Milano, 22 agosto 2025 – L’Italia continua a brillare ai Giochi Mondiali per Trapiantati di Dresda. Nella quarta giornata di gare gli azzurri hanno conquistato un bottino di dieci medaglie: quattro ori, due argenti e quattro bronzi.
Il nuoto è stato ancora una volta terreno di conquista, con tre titoli mondiali arrivati dalla piscina di Freiberger Platz. Protagonisti assoluti Gabriele Marrucci e Andrea Sironi. Il livornese ha messo in fila gli avversari nei 200 misti e nei 50 rana, aggiungendo due ori all’oro nei 100 rana vinto appena 24 ore prima. Sironi, rettore della Bocconi e atleta milanese, ha dominato nei 200 misti (categoria 60-69 anni) e arricchito la propria giornata con il bronzo nei 50 rana.

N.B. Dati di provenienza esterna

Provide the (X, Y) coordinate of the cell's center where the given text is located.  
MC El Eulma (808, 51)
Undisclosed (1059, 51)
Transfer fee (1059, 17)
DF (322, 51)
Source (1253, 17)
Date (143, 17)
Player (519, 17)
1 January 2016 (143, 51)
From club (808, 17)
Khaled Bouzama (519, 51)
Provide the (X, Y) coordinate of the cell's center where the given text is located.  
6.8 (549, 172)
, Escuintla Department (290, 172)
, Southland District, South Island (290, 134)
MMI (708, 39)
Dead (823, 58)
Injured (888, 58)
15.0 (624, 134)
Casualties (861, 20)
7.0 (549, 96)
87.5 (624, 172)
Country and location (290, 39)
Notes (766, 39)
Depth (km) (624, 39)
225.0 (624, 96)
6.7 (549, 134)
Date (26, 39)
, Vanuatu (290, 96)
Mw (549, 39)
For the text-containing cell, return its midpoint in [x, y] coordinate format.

Il quarto oro di giornata è arrivato dal tennis: Claudia Graziani, 21 anni, ha superato in finale la britannica Flora King nella categoria 18-29. Una vittoria dal forte valore simbolico, per un’atleta che ha ritrovato la vita grazie a un trapianto di rene nel 2019 e che oggi si è issata sul tetto del mondo.
Dalla racchetta sono arrivate altre soddisfazioni: Davide Savian ed Enrico Pitzalis hanno centrato rispettivamente l’argento e il bronzo nella categoria 40-49, fermati solo dal sudafricano Perry. Splende anche Giona Addorisio, 9 anni, che ha conquistato la sua terza medaglia della rassegna: l’argento nel singolare 9-11.
A completare la giornata ci hanno pensato le freccette. Bronzo per Gabriele Alzati e Simone Obexer nel singolo, e altro bronzo a squadre grazie al loro apporto unito a quello del veterano Daniele Dorizzi, già vincitore in carriera di otto titoli internazionali.
“Al giro di boa di questi Giochi – ha dichiarato il presidente di ANED, Giuseppe Vanacore – non posso che ringraziare e fare i complimenti ai nostri atleti. Dimostrano ogni giorno che grazie al trapianto è possibile tornare alla vita, con passione, determinazione e spirito di squadra. Loro sono il simbolo del valore della donazione degli organi”.